+++ SUPPLIED MATERIAL +++
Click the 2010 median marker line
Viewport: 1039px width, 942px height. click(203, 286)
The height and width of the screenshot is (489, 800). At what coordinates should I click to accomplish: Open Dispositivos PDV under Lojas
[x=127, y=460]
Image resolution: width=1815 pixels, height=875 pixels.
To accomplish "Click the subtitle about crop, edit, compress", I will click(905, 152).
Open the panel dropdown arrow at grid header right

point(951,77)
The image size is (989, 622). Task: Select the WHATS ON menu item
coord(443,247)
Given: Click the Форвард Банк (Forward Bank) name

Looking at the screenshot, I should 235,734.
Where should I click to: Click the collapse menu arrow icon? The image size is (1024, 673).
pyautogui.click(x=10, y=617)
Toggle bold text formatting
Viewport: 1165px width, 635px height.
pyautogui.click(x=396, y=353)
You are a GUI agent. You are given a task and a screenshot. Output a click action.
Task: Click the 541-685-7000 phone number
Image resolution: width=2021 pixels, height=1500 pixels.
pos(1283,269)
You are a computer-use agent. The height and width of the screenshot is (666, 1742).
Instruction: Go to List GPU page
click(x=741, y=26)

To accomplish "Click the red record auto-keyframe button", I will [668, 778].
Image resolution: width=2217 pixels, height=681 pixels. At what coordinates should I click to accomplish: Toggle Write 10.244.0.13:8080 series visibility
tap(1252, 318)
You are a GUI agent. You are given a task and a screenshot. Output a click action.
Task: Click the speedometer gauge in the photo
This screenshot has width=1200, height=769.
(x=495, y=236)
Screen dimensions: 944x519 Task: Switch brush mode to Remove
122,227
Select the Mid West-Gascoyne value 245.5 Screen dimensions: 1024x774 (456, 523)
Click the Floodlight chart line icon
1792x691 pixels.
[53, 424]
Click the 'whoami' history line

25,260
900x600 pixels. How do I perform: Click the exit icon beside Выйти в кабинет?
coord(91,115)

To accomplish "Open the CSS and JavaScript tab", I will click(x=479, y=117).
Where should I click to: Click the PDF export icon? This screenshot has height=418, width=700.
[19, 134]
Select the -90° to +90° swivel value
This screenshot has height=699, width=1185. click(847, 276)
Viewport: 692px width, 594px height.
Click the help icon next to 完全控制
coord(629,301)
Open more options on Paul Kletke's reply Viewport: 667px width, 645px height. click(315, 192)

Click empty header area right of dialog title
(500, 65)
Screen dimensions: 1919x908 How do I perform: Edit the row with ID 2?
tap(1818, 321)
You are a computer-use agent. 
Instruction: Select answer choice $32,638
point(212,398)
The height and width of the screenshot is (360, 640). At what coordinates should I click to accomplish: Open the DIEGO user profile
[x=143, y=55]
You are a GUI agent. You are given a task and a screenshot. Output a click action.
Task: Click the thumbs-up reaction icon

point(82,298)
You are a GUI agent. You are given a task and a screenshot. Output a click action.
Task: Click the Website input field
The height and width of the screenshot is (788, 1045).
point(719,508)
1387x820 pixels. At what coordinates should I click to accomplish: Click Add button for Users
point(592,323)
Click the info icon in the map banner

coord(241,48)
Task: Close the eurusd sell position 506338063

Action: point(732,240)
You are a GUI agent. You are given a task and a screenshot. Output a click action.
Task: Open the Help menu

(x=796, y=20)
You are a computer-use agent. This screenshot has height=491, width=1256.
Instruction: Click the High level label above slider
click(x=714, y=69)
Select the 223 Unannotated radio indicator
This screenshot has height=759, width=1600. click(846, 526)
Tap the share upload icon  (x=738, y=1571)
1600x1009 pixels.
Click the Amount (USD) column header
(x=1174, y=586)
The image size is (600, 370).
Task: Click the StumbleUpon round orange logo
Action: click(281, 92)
+++
From the records above, retype only the lines starting at the line that contains "Task: Close the" and ending at the line that contains "1600x1009 pixels.", both included.

Task: Close the eurusd sell position 506338063

Action: point(732,240)
You are a GUI agent. You are given a task and a screenshot. Output a click action.
Task: Open the Help menu

(x=796, y=20)
You are a computer-use agent. This screenshot has height=491, width=1256.
Instruction: Click the High level label above slider
click(x=714, y=69)
Select the 223 Unannotated radio indicator
This screenshot has height=759, width=1600. click(846, 526)
Tap the share upload icon  (x=738, y=1571)
1600x1009 pixels.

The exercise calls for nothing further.